DataFlux Data Management Studio 2.7: User Guide

Parse Definition Quick Editor Usage Notes

General

Why would I use the Parse Definition Quick Editor?

The Parse Definition Quick Editor allows you to create a new parse definition using a step-by-step process. When you view the results of the new parse definition you can determine the changes you need to make. You can also use the Parse Definition Quick Editor to apply existing parse definitions to your data and edit using the chop table, regex, grammar, or vocabulary components.

Once I have created my parse definition using the Parse Definition Quick Editor, what else should I configure to complete the parse definition process?

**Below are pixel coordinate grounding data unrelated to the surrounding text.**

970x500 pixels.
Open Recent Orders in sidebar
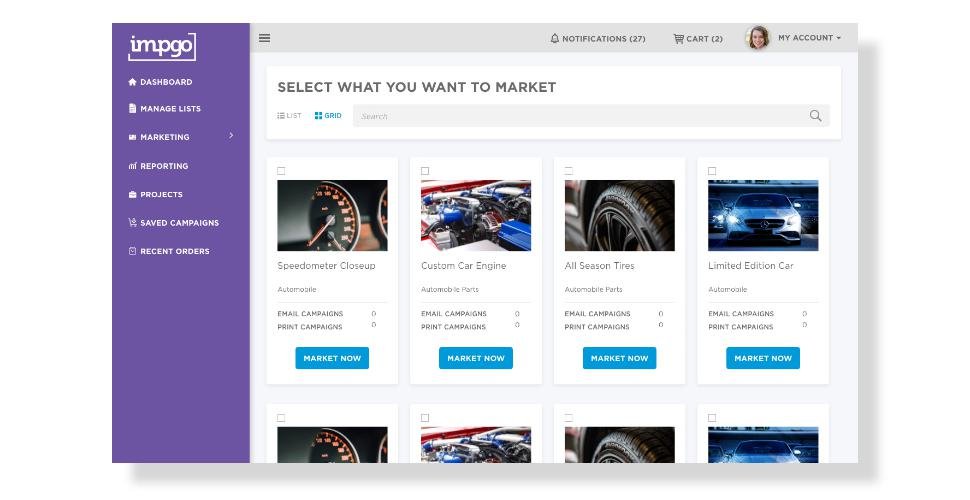point(169,251)
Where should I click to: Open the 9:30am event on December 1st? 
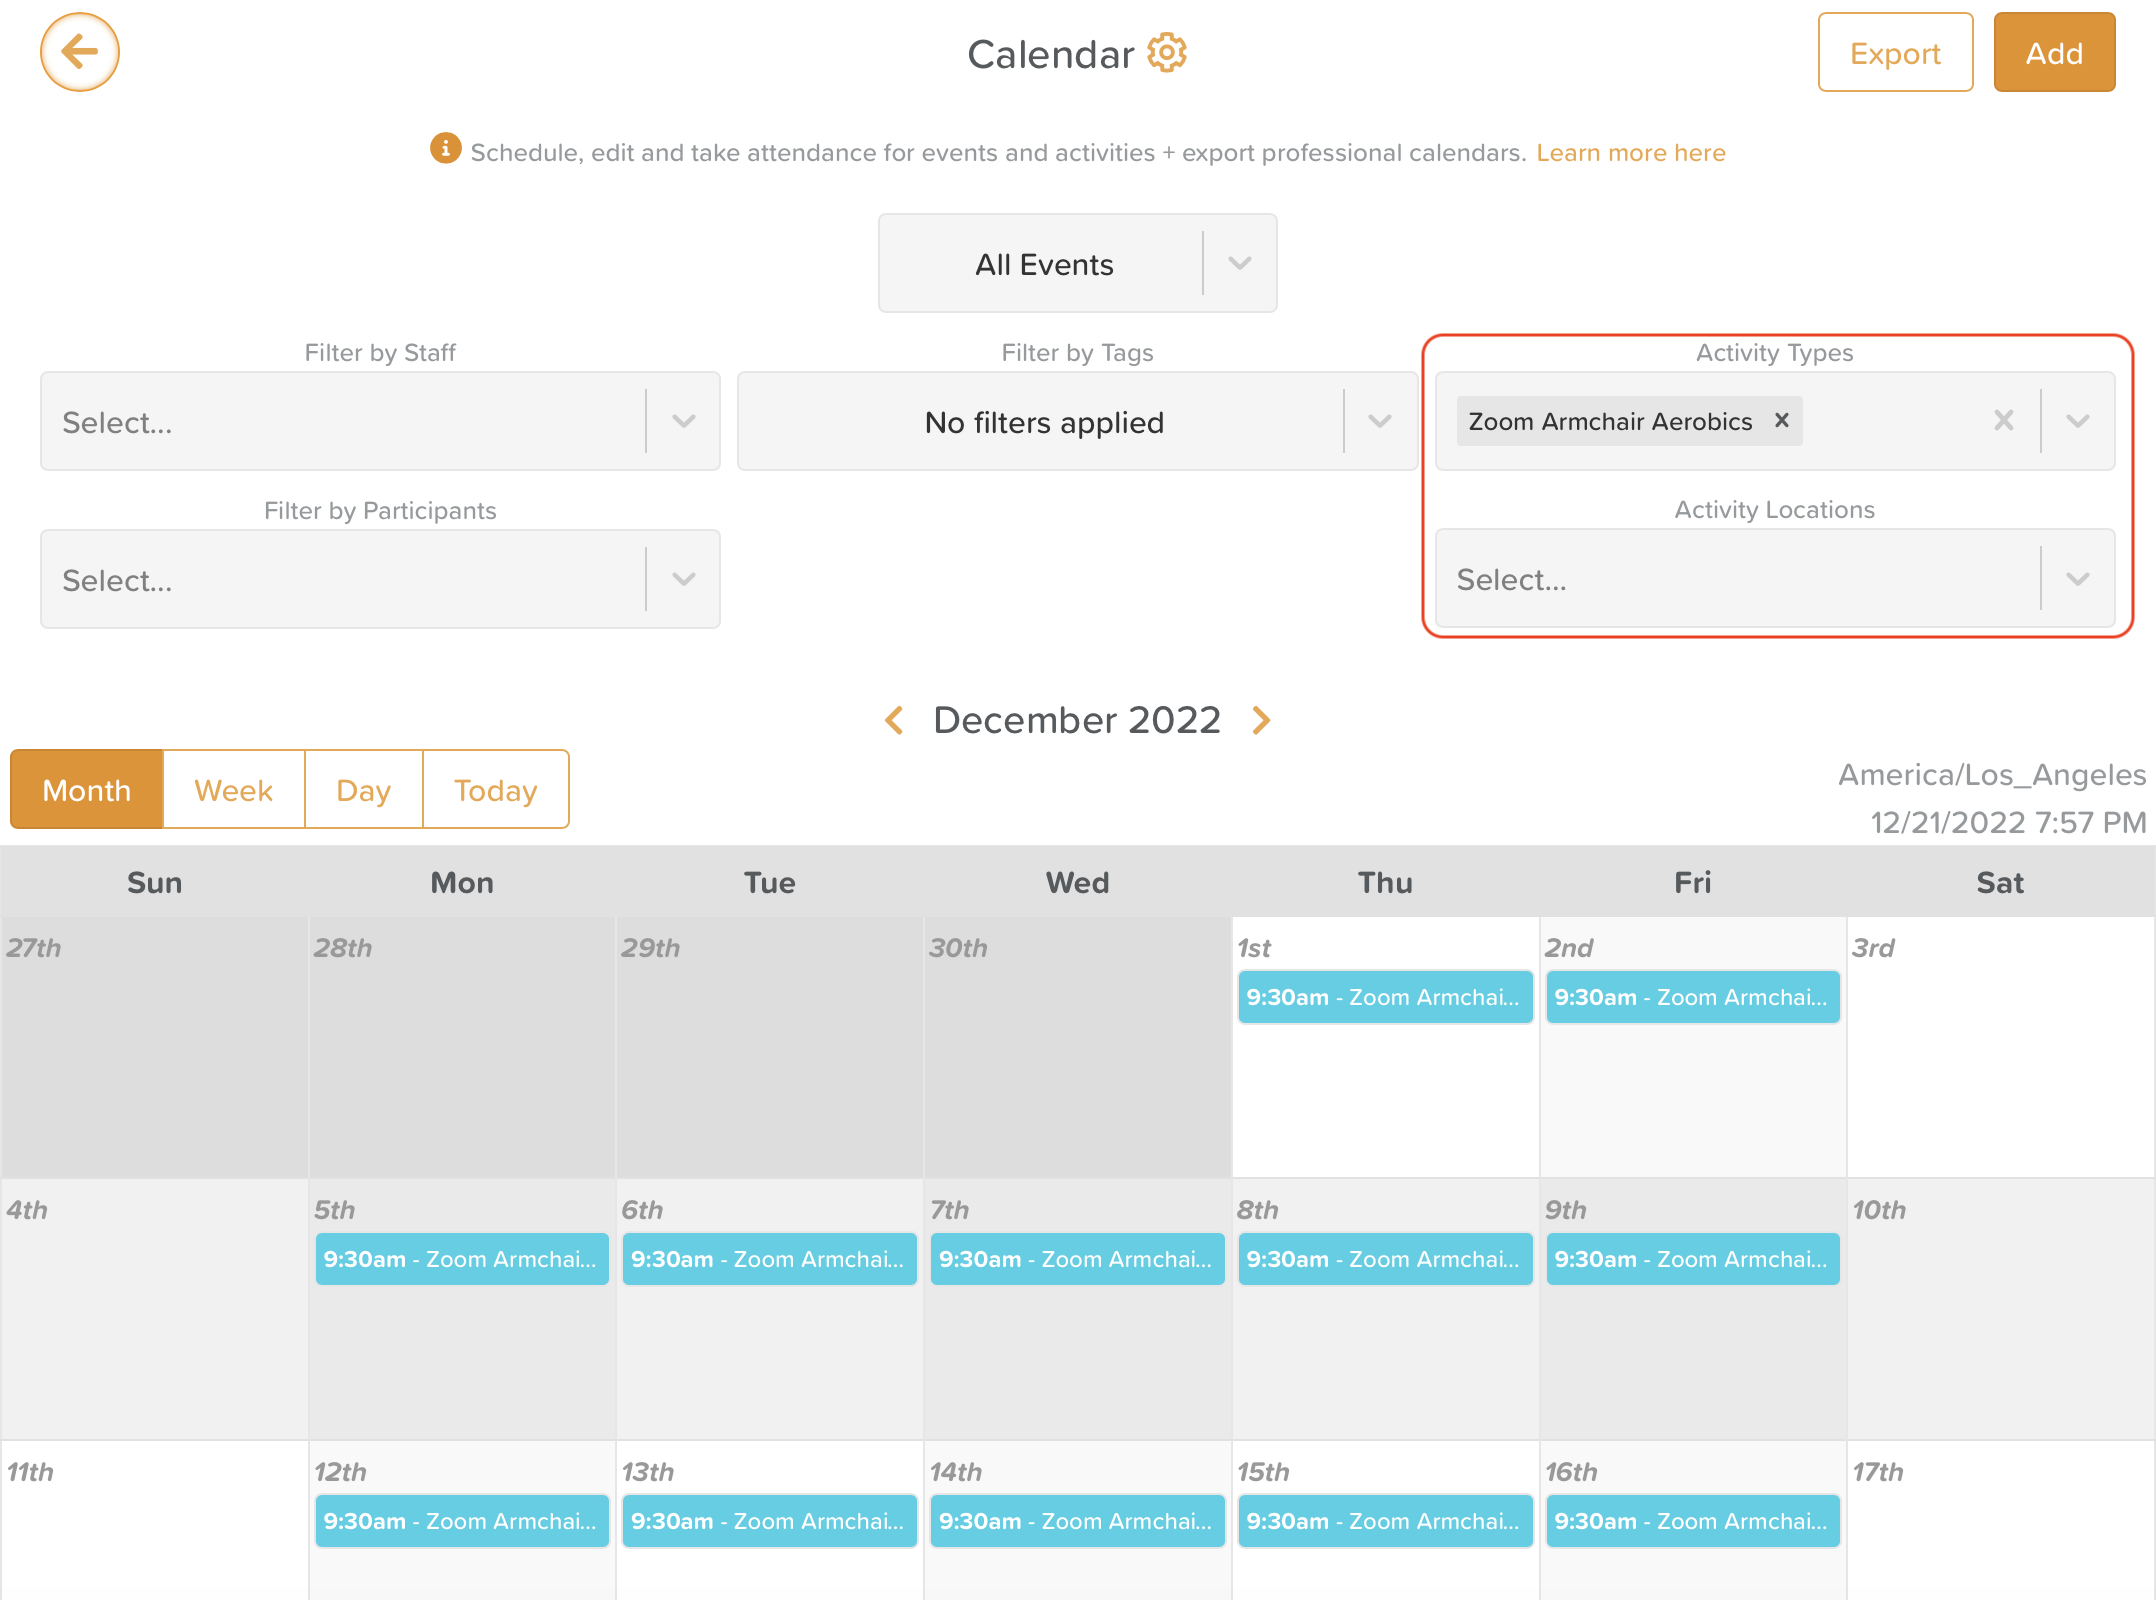tap(1385, 997)
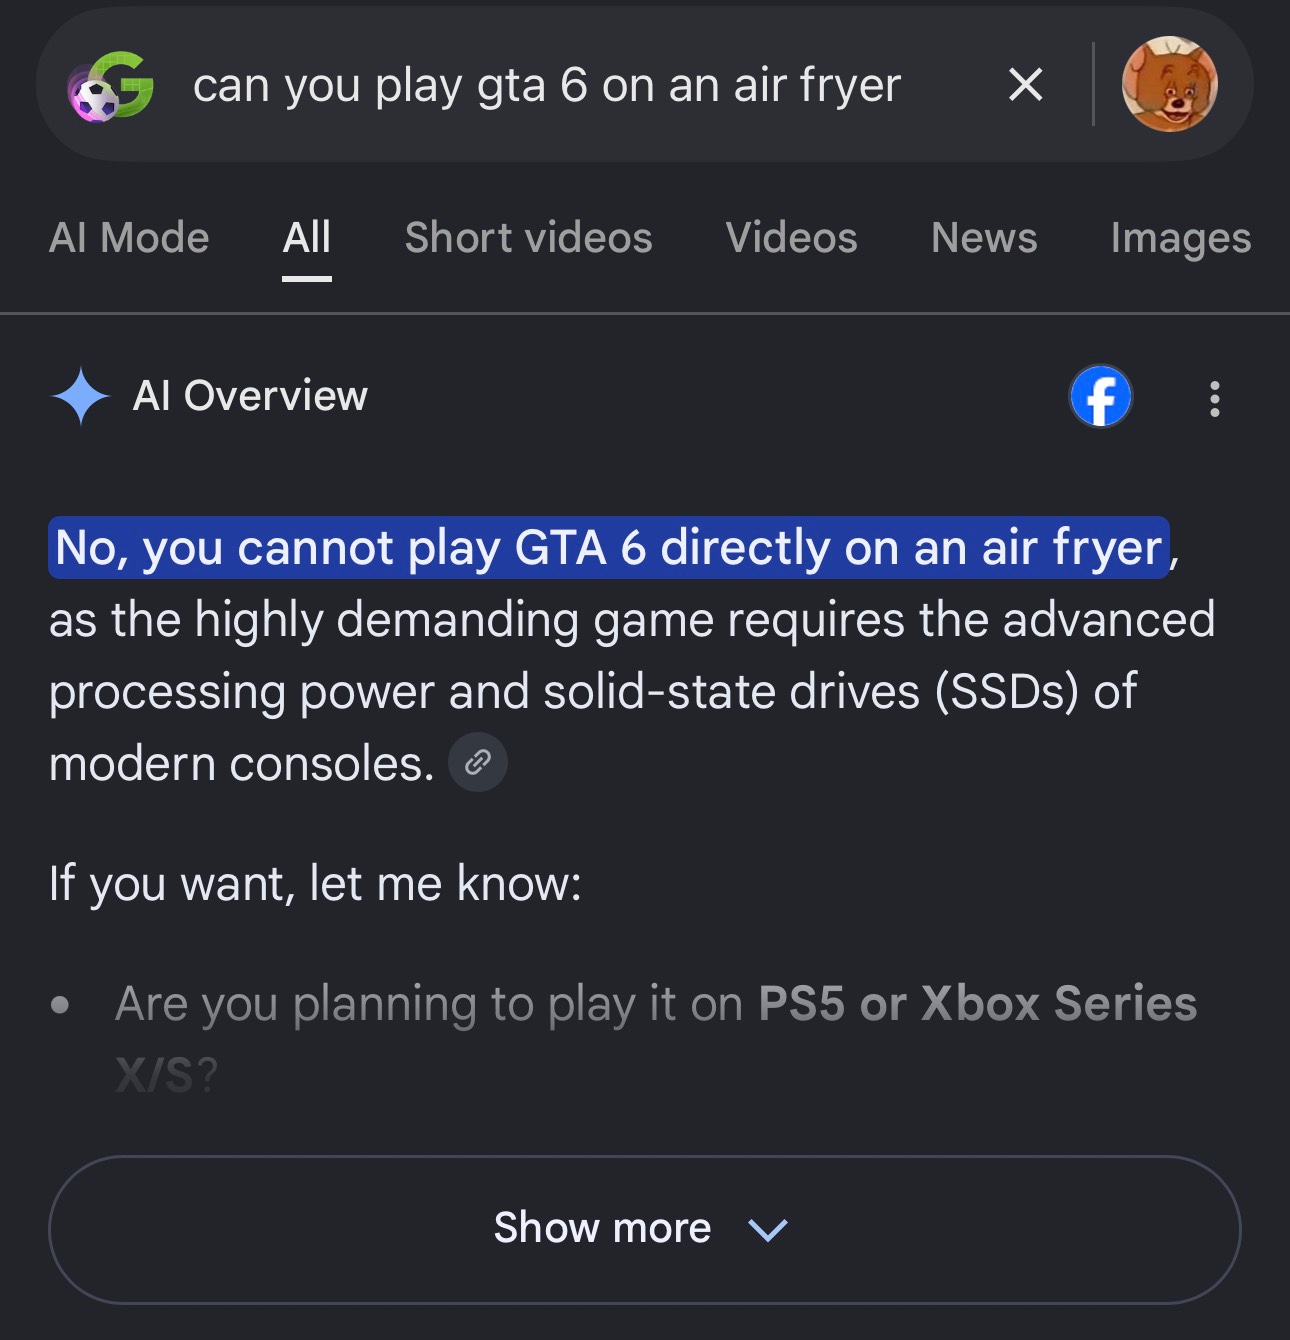
Task: Select the All results tab
Action: tap(306, 238)
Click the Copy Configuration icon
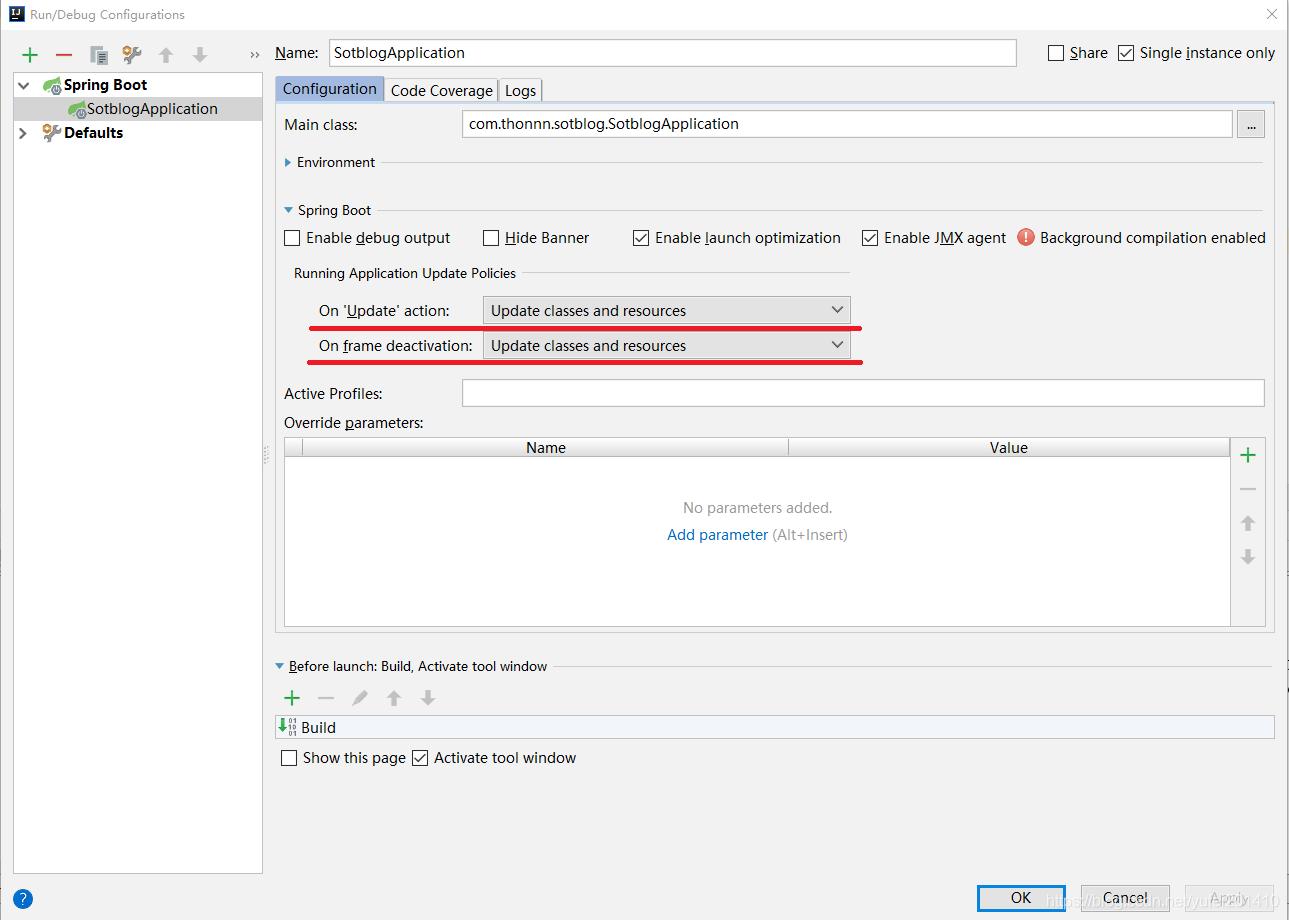Image resolution: width=1289 pixels, height=920 pixels. click(98, 55)
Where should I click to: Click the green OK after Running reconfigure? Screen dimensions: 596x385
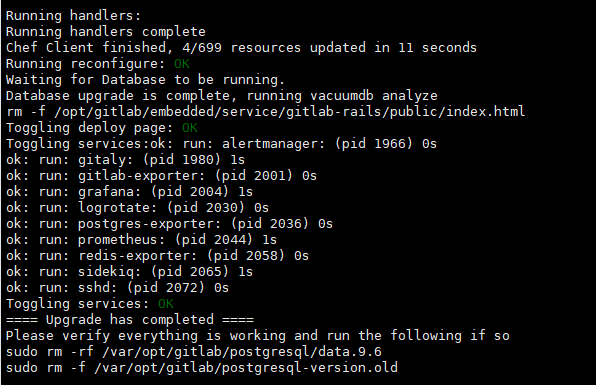(182, 63)
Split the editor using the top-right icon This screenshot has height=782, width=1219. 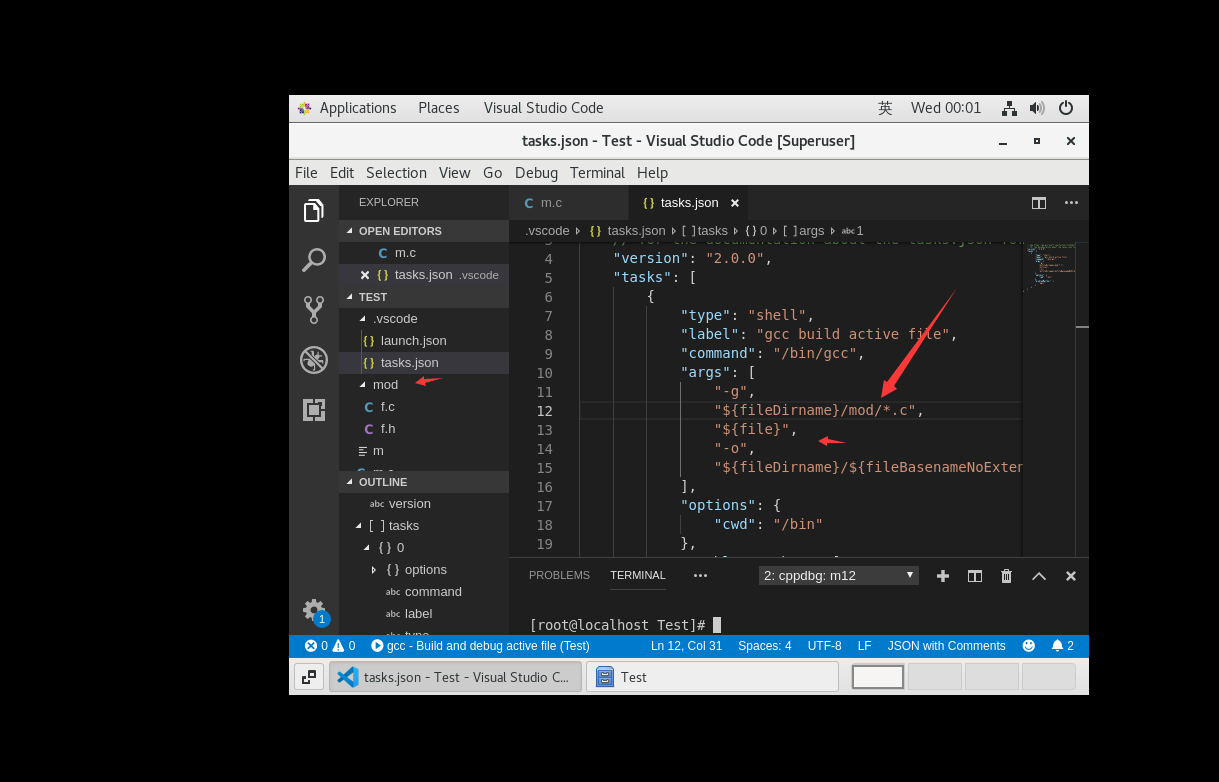(1038, 202)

You will need to open Customize and set your Preprocessing and Token Mapping to have your new parse definition available.

NoteNote: Both Customize and the Parse Definition Quick Editor need to access the QKB.

What data sources are available in the Parse Definition Quick Editor for my incoming data?

You can access an ODBC data source, SQL Query, Delimited Text File, Fixed Width Text File, SAS Data Sets, and Profile Reports.

How are my data sources configured?

You will configure your data sources the same way as you configure them for the DataFlux Data Management Studio data job input nodes.

What are Basic and Derived Categories?

A basic category is a category that represents a single word. Basic categories are the basic building blocks of Grammar rules. Every basic category in a Grammar corresponds to a category in an ordered word list. A derived category is a category composed of one or more other categories. The makeup of a derived category is described using rules.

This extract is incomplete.